:: EXCERPT TO READ

Let us worship God. Praise ye the Lord, sing unto the Lord a new song and His praise in the congregation of saints. For the Lord taketh pleasure in His people, He will beautify the meek with salvation. Let us pray.

Our Lord and our God we give thanks unto Thee that Thy purpose governs all things. And all things shall serve Thee, the ends of the earth shall praise Thee. The nations shall declare Thy glory and Thy praise. We thank Thee that Thou hast ordained victory in every sphere. Give us therefore patience as we wait for these things, make us diligent as we work for these things and joyful as we serve Thee. Grant us this we beseech Thee in Christ’s name, Amen.

Our scripture this morning is in John, the eighth chapter, verses one through eleven. John 8:1-11, our subject: The Woman Taken in Adultery.

“Jesus went unto the mount of Olives.

And early in the morning he came again into the temple, and all the people came unto him; and he sat down, and taught them.

And the scribes and Pharisees brought unto him a woman taken in adultery; and when they had set her in the midst,

They say unto him, Master, this woman was taken in adultery, in the very act.

Now Moses in the law commanded us, that such should be stoned: but what sayest thou?

This they said, tempting him, that they might have to accuse him. But Jesus stooped down, and with his finger wrote on the ground, as though he heard them not.

So when they continued asking him, he lifted up himself, and said unto them, He that is without sin among you, let him first cast a stone at her.

And again he stooped down, and wrote on the ground.

::::

** EXERCISE GOAL **
Return, word for word, the part of the sermon excerpt above that runs from "And the scribes" up to and including "stone at her.".

:: SUPPLIED DATA

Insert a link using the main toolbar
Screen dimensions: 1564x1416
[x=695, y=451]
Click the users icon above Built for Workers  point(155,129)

::::
:: SUPPLIED DATA

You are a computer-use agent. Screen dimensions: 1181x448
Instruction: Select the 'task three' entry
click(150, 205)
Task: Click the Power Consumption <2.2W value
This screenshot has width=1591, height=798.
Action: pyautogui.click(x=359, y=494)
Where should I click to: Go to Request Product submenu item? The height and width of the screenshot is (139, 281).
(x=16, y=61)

::::
:: SUPPLIED DATA

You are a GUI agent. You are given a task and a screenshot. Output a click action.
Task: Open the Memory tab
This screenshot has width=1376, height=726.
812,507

::::

** THE SOLUTION **
And the scribes and Pharisees brought unto him a woman taken in adultery; and when they had set her in the midst,

They say unto him, Master, this woman was taken in adultery, in the very act.

Now Moses in the law commanded us, that such should be stoned: but what sayest thou?

This they said, tempting him, that they might have to accuse him. But Jesus stooped down, and with his finger wrote on the ground, as though he heard them not.

So when they continued asking him, he lifted up himself, and said unto them, He that is without sin among you, let him first cast a stone at her.